### WORK INSTRUCTION
Among the lines below, output only those between the line holding "Given: Expand the chevron beside Admin" and the line holding "Click the Start Enabled help marker", inclusive, exactly as written and with no pictures.

Pixel coordinate grounding data
=== Begin Enclosure ===

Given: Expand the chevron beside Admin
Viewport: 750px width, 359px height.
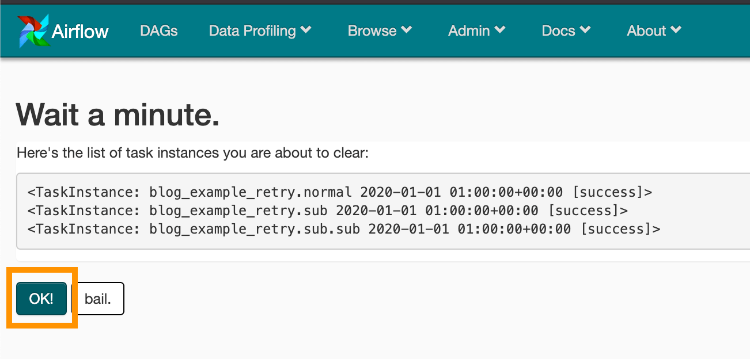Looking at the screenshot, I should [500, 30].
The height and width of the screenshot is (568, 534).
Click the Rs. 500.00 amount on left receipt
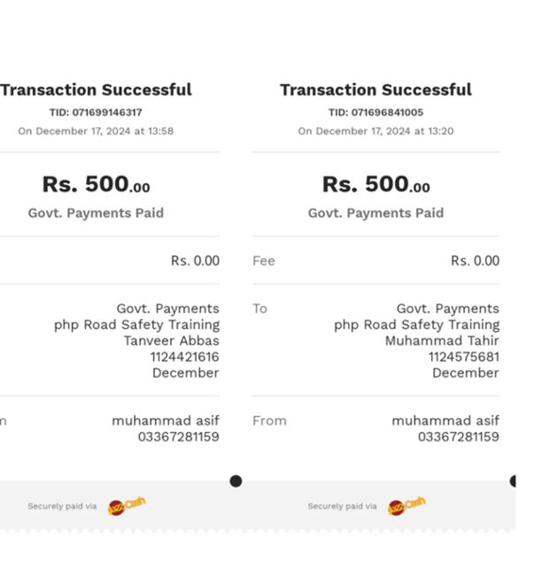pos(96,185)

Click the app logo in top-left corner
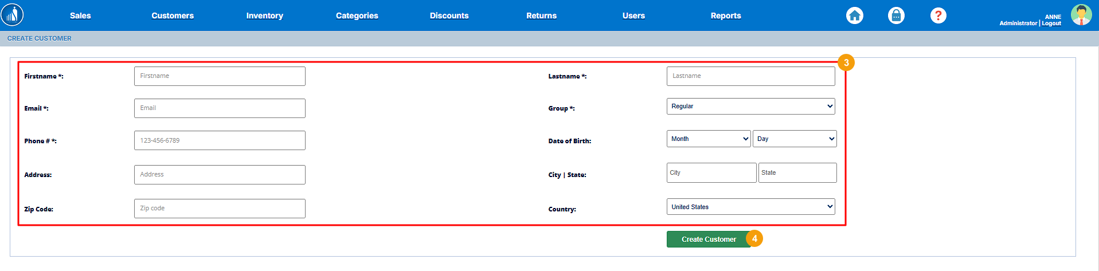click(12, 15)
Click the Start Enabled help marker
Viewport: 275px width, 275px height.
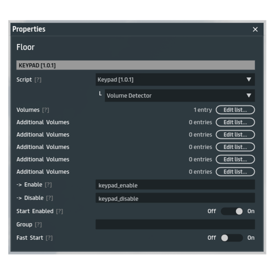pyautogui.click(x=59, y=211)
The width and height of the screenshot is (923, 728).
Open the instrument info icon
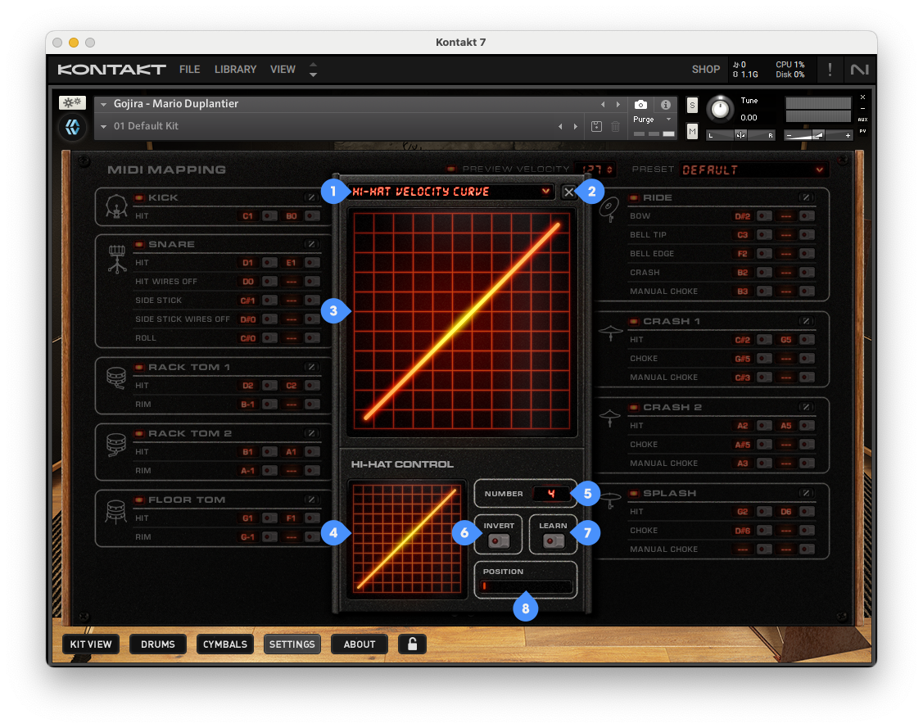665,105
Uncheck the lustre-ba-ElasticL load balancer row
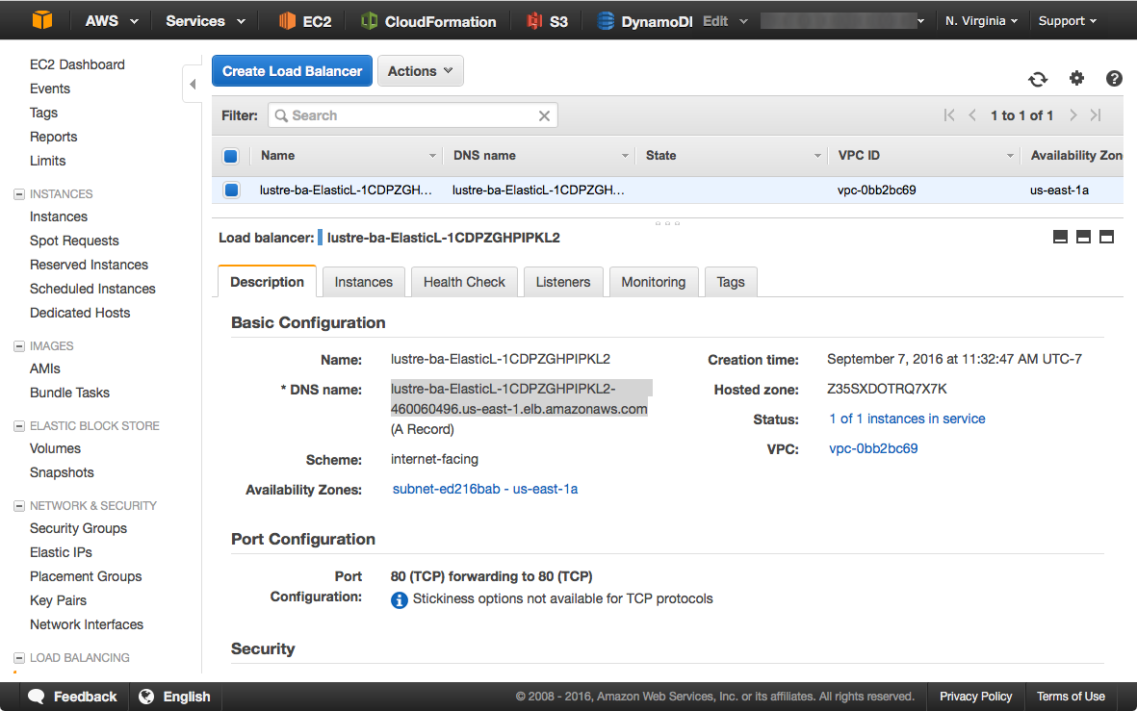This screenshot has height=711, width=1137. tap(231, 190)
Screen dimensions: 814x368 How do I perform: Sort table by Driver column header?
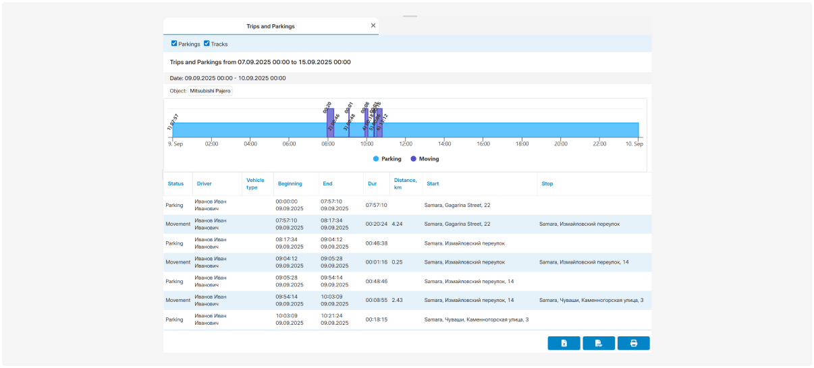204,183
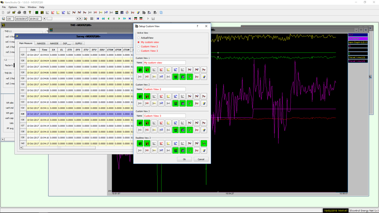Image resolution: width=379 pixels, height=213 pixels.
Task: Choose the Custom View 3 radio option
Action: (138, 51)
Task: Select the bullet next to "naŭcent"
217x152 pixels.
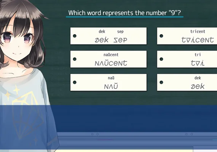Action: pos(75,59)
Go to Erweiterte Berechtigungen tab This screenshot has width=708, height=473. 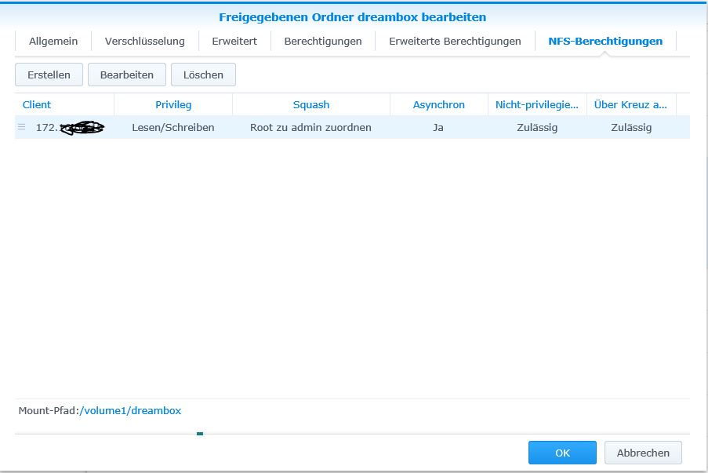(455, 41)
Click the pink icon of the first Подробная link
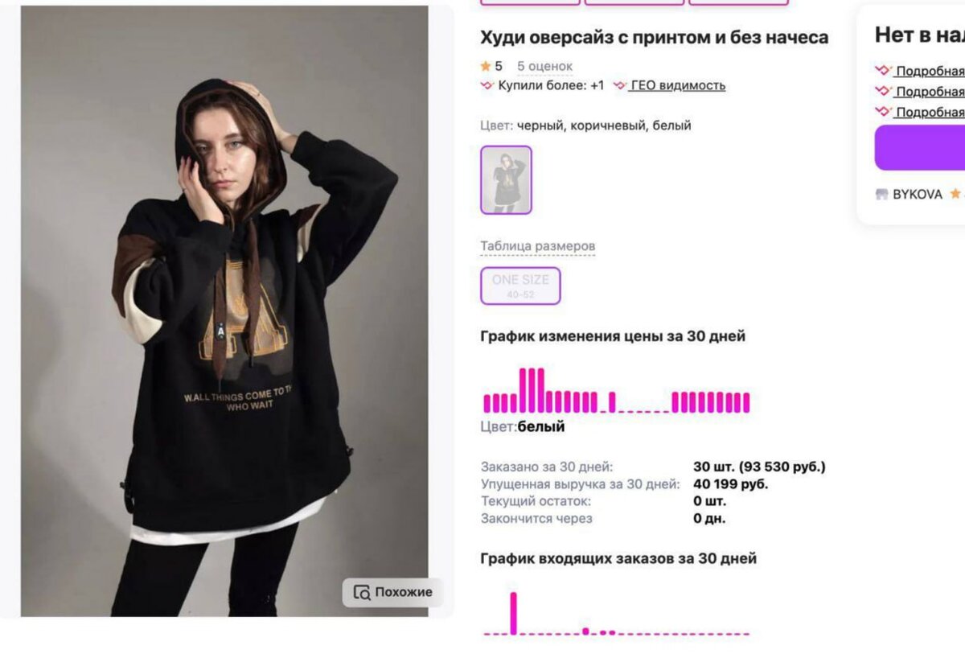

=== End Enclosure ===
=== Begin Enclosure ===

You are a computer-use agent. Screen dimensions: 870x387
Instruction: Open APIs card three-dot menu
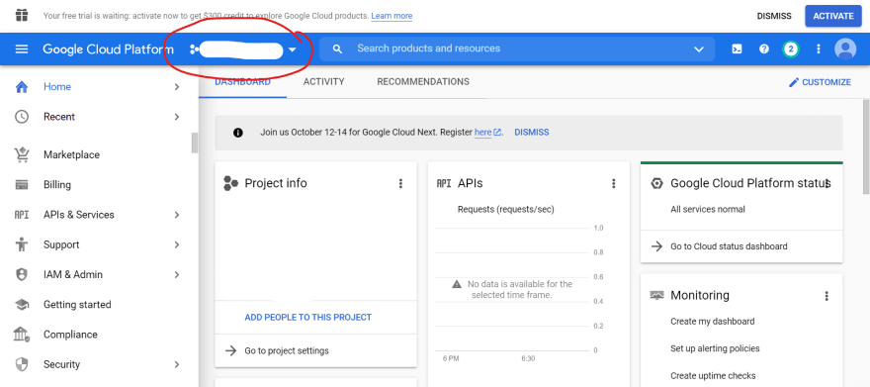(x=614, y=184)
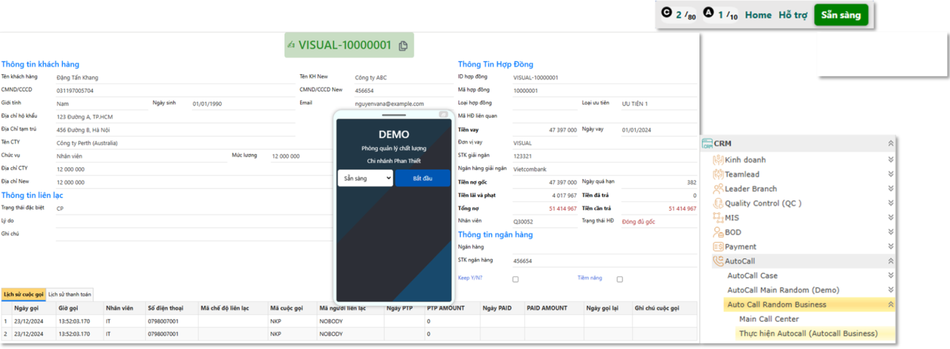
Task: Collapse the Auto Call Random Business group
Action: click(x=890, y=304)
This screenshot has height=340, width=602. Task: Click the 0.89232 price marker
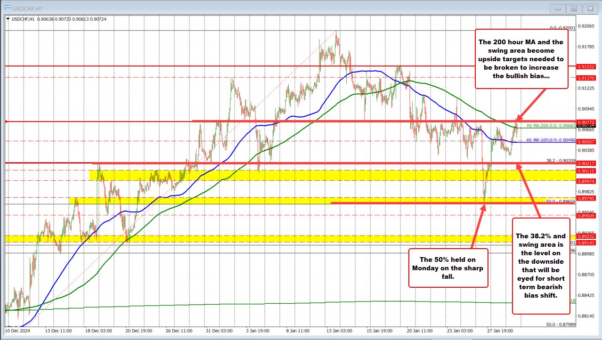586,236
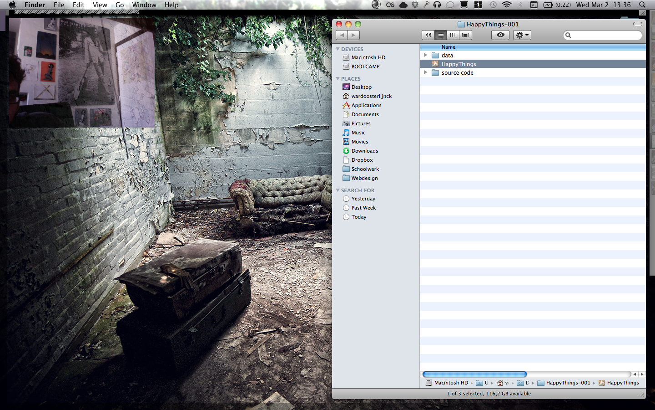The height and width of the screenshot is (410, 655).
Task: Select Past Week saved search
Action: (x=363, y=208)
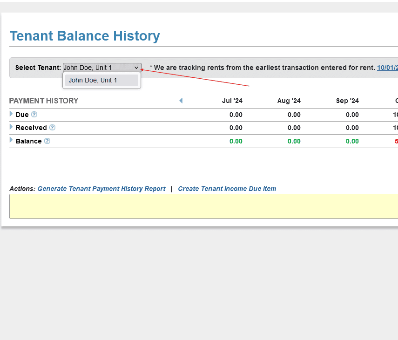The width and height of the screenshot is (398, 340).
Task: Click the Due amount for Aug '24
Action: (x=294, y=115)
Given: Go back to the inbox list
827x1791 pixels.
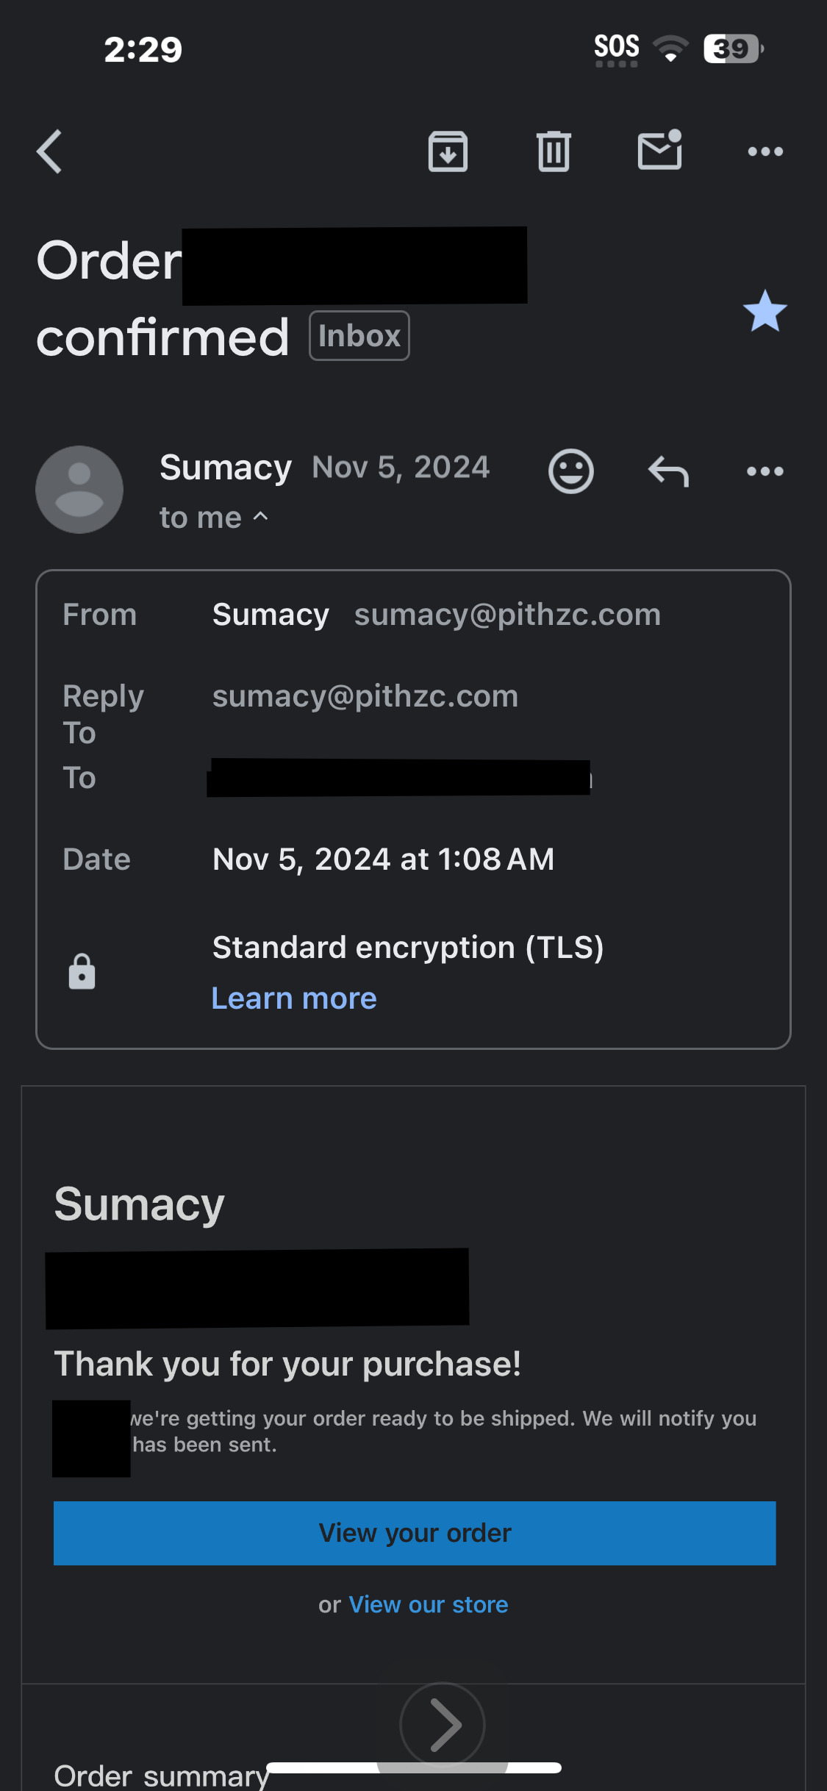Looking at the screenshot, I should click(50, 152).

=== End Enclosure ===
=== Begin Enclosure ===

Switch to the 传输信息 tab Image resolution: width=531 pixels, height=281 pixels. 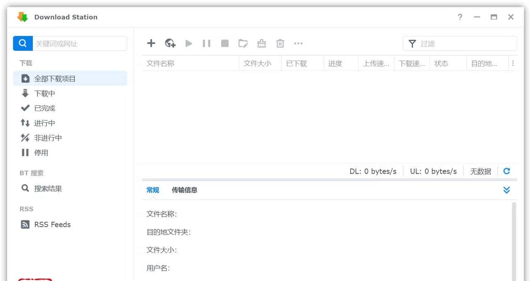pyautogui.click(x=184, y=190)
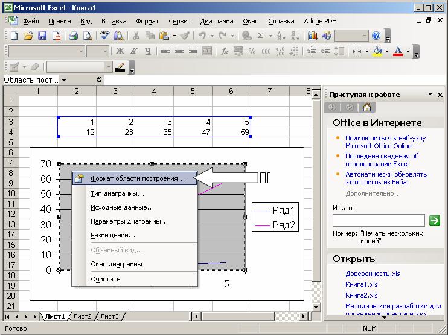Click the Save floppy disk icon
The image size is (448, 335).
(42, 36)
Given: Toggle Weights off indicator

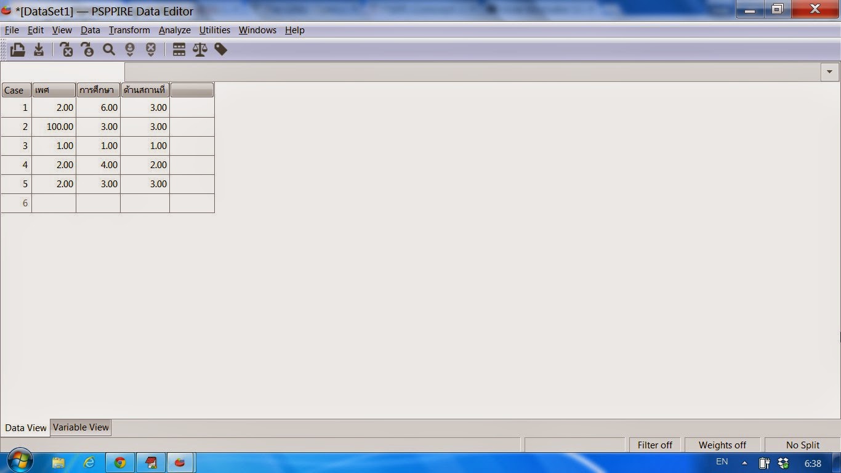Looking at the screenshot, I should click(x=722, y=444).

=== End Enclosure ===

### RESULT BELOW
Given: Expand the chevron beside Admin
Viewport: 750px width, 359px height.
Looking at the screenshot, I should [500, 30].
The height and width of the screenshot is (568, 534).
Click the Rs. 500.00 amount on left receipt
pos(96,185)

Click the app logo in top-left corner
click(12, 15)
Click the Start Enabled help marker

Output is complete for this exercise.